Evaluation
Direction and guidance for evaluating initiatives across the department to improve education outcomes for all students, and support the effective, efficient, appropriate and transparent use of public resources.
Audience
All department staff.
Version | Date | Description of changes | Approved by |
---|---|---|---|
V02.0.0 | 06/12/2024 | Revised to provide clearer, more detailed instructions on how and by whom evaluations should be conducted, in accordance with the department's and NSW Treasury's requirements. | Executive Director, Policy and Evidence, CESE |
V01.0.0 | 26/07/2024 | Under the 2023 Policy and procedure review program, new policy document with consolidated instructions previously provided in the Evaluation Policy and Evaluation framework. | Executive Director, Policy and Evidence, Centre for Education Statistics and Evaluation (CESE) |
About the policy
The NSW Treasury Policy and Guidelines: Evaluation (PDF 9 MB) require that all NSW Government agencies monitor and evaluate their programs, both ongoing and new, to assess their achievement of intended outcomes and benefits to the people of NSW.
All programs should undergo some form of evaluation, monitoring, and/or periodic review.
This should happen even if the program is not identified in the department’s annual evaluation schedule or assessed as a priority based on the Treasury guidelines.
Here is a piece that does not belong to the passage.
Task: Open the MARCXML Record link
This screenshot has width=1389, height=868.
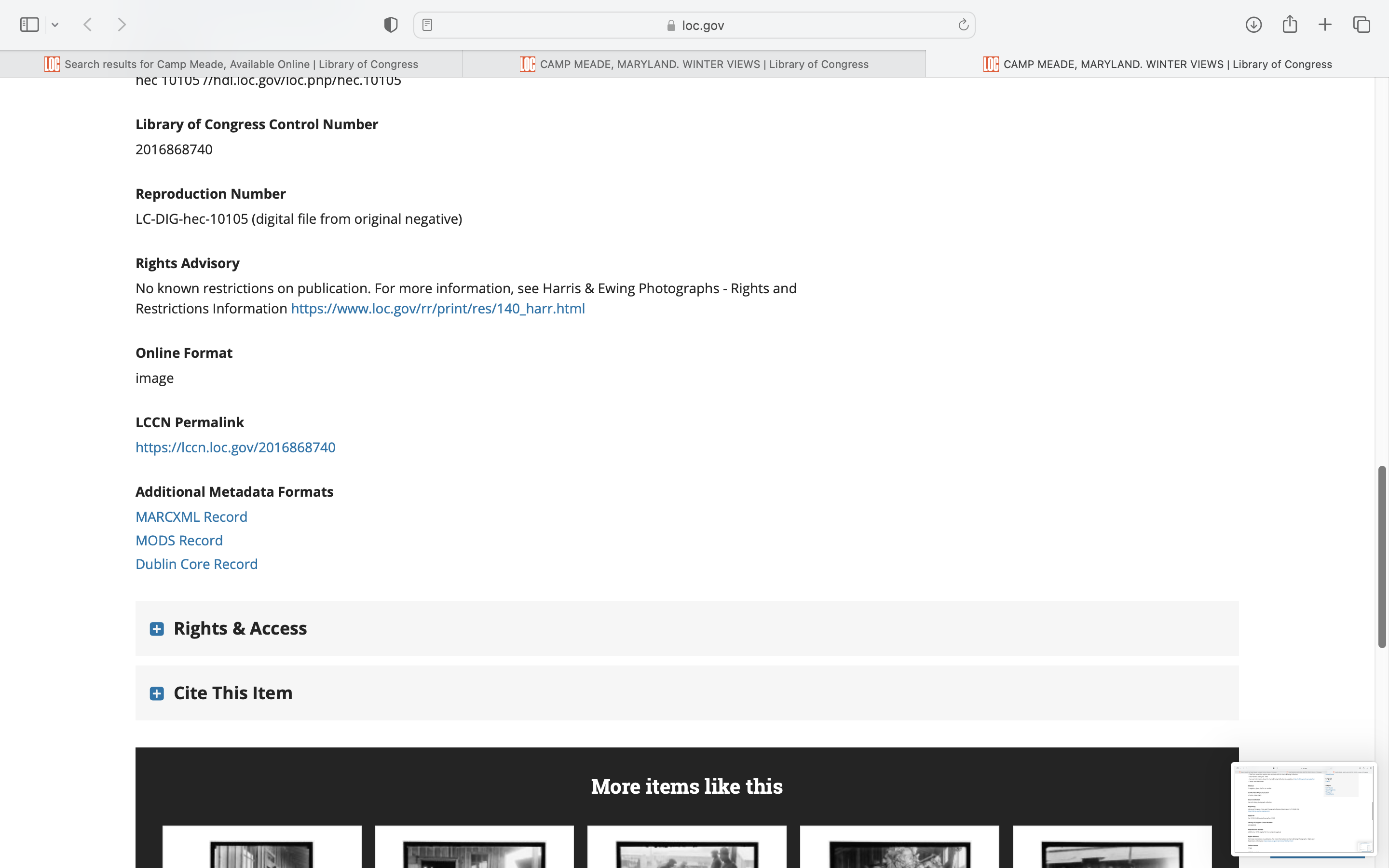Action: coord(191,516)
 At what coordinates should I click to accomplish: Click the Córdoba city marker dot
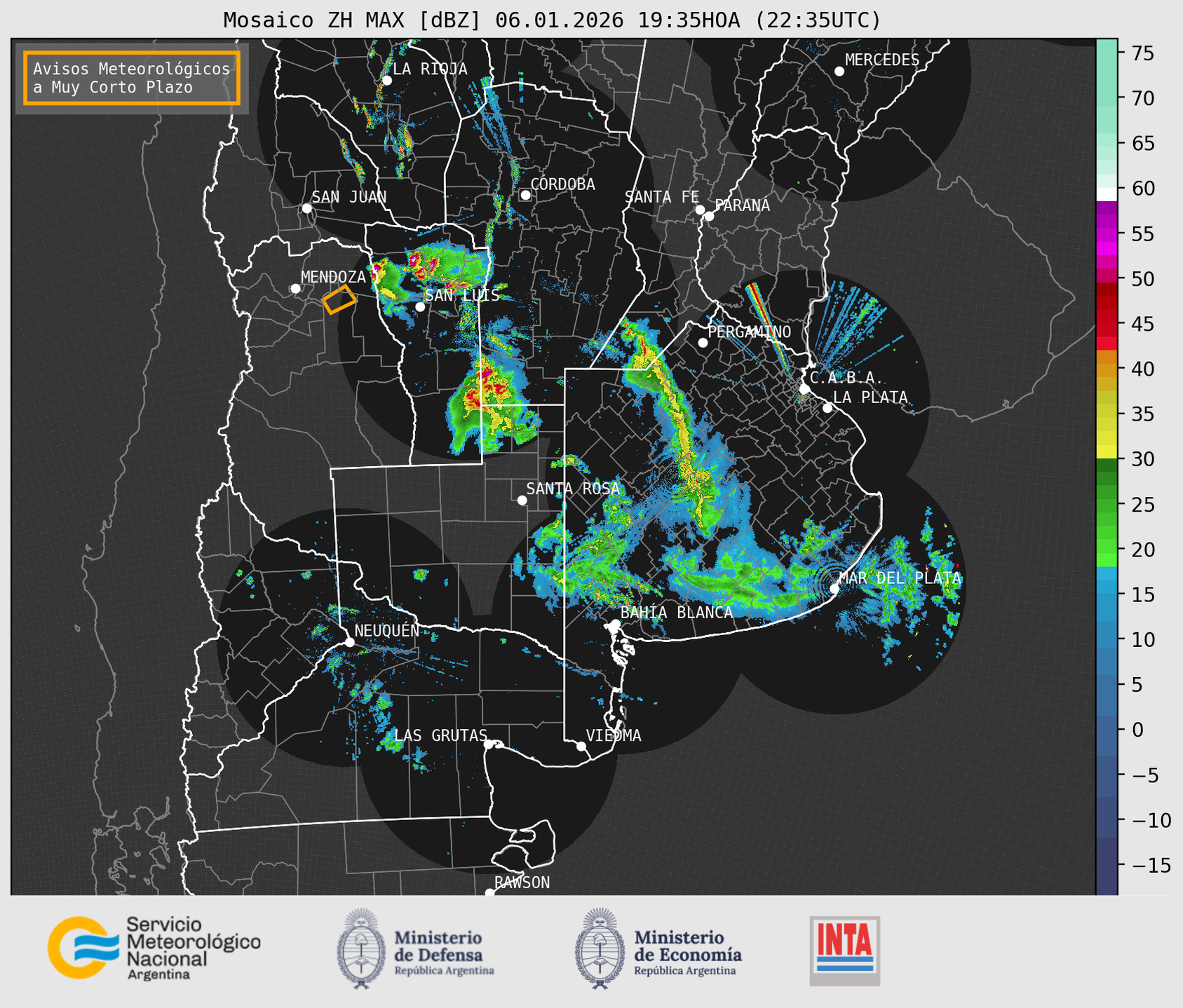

This policy document applies to evaluations that are initiated by department program owners.
It also includes evaluations required by:
- NSW Treasury
- funding bodies
- external program requirements.
These procedures relate to the Enterprise management policy.
Term | Definition |
---|---|
Administrative data | Information that organisations collect as part of their ongoing management and operations. Examples of administrative data in the department include attendance and suspension records, and student assessment data. |
Compliant evaluation | Some evaluations must meet the department’s and NSW Treasury’s requirements depending on the purpose of the evaluation output (section 2.2). These are referred to as compliant evaluations for the purposes of this policy. |
Evaluation | A rigorous, systematic, transparent and objective process for making judgements about the implementation, impacts and merits or worth of a program, usually in relation to its effectiveness, efficiency and appropriateness. |
Evidence based decision-making | Using high quality, rigorous methods to gather and interpret data, and/or to critically assess existing research as the basis for making decisions. |
Mixed methods | A combination of qualitative and quantitative research and/or evaluation approaches. |
Initiatives | A set of activities managed together over a sustained period that aim to deliver benefits for communities. An initiative is sometimes used interchangeably with policies, projects, programs or strategies. Initiatives may include one or more projects that aim to deliver a specific product or output and achieve a strategic outcome within a specific timeframe and budget. |
Qualitative data | Information that usually refers to perceptions of phenomena such as thoughts, observations, feelings, opinions and/or lived experiences and which are not easily reduced to numbers. Qualitative data helps us answer questions about the 'what', 'how' and 'why' of a phenomenon, rather than questions of 'how many' or 'how much'. |
Quantitative data | Information that can be expressed as numbers. This allows for various forms of analysis, including descriptive statistics (like averages, counts, percentages and differences) to summarise the data, and inferential statistics to draw conclusions about a larger population from a smaller sample. Both types of analyses are instrumental in understanding large datasets, identifying trends over time, and exploring differences across groups. |
Secretary:
- approves evaluations that are conducted or commissioned within the department.
Senior executive staff:
- senior executives of the department (Deputy Secretaries, executive directors and directors) ensure compliance with this policy.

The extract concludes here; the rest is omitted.